Prime Minister in his recent “Mann Ki Baat” has rightly said that “We want to establish Khadi Gramudyog network in the villages of India. Khadi has the potential to generate employment for millions.” With this background, KVIC has an onerous responsibility of engaging the poorer and rural masses in productive employment. KVIC has thus been mandated to serve as one of the main vehicles for rural development in India, by way of creating, promoting, encouraging and sustaining village enterprises of a very large diversity, among which, Khadi is the prime product.

One of the main missions of KVIC is to generate employment in the rural areas.  Prime Minister’s Employment Generation Programme (PMEGP) is an important platform of KVIC, under which a nominal investment by rural communities will entitle them to institutional funding to enable and empower them to start village industries.   Over 2 million employment opportunities have been created by PMEGP since its inception in the country. One of the main contributions of the employment schemes of KVIC is to halt the urban migration of rural people, thereby encouraging the indigenous talent to prosper in rural areas.

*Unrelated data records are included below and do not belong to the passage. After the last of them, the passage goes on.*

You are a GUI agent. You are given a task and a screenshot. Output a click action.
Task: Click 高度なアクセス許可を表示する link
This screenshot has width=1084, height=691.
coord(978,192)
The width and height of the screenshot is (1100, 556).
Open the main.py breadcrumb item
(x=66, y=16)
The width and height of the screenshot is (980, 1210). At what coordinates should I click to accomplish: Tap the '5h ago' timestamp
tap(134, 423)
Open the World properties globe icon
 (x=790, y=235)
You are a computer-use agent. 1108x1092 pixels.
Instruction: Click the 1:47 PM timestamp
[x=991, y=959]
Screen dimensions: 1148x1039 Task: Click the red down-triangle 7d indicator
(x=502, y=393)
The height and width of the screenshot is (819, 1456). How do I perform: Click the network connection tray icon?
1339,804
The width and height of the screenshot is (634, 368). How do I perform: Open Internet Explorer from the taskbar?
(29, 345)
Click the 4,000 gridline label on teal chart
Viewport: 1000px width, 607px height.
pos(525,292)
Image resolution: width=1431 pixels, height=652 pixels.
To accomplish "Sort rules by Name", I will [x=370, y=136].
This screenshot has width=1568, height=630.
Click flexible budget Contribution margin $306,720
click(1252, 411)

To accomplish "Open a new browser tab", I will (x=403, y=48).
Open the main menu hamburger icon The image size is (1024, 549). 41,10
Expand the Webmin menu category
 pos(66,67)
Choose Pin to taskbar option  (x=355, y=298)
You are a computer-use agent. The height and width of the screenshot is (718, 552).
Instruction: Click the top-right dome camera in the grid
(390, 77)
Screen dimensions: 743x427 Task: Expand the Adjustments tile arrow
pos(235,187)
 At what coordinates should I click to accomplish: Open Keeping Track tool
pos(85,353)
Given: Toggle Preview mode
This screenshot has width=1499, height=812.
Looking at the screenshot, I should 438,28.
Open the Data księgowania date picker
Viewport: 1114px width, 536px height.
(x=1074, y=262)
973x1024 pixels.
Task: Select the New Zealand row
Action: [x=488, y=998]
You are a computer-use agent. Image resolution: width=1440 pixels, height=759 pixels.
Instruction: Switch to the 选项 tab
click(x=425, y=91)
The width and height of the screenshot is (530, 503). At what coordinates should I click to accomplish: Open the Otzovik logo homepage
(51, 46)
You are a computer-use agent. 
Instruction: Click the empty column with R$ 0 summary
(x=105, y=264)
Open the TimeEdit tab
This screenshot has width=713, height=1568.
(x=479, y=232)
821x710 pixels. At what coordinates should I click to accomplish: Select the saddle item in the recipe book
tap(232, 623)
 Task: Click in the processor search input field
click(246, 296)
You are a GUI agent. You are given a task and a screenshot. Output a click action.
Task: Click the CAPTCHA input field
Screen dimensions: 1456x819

Besides the many programmes and initiatives being pursued by KVIC, my current aspiration as the Chairman of the Commission is to revive sick village industries, double the sales and develop a mechanism for providing higher remuneration to the artisans.  We also wish to utilise solar energy to run the weaving units, thereby reducing the dependence on physical labour. Bringing insurance to weavers, including them in a reliable network of health services, enhancing their educational capacity and bringing recognition to them and their efforts in the global mainstream of life are the most coveted objectives we are presently pursuing in KVIC.  In all, the Khadi and Village Industries are increasingly proving their high relevance to modern India and the modern world as one of the most sustainable socio-economic models developed in human history.

(V.K.Saxena is Chairman, KVIC. The views expressed are personal.)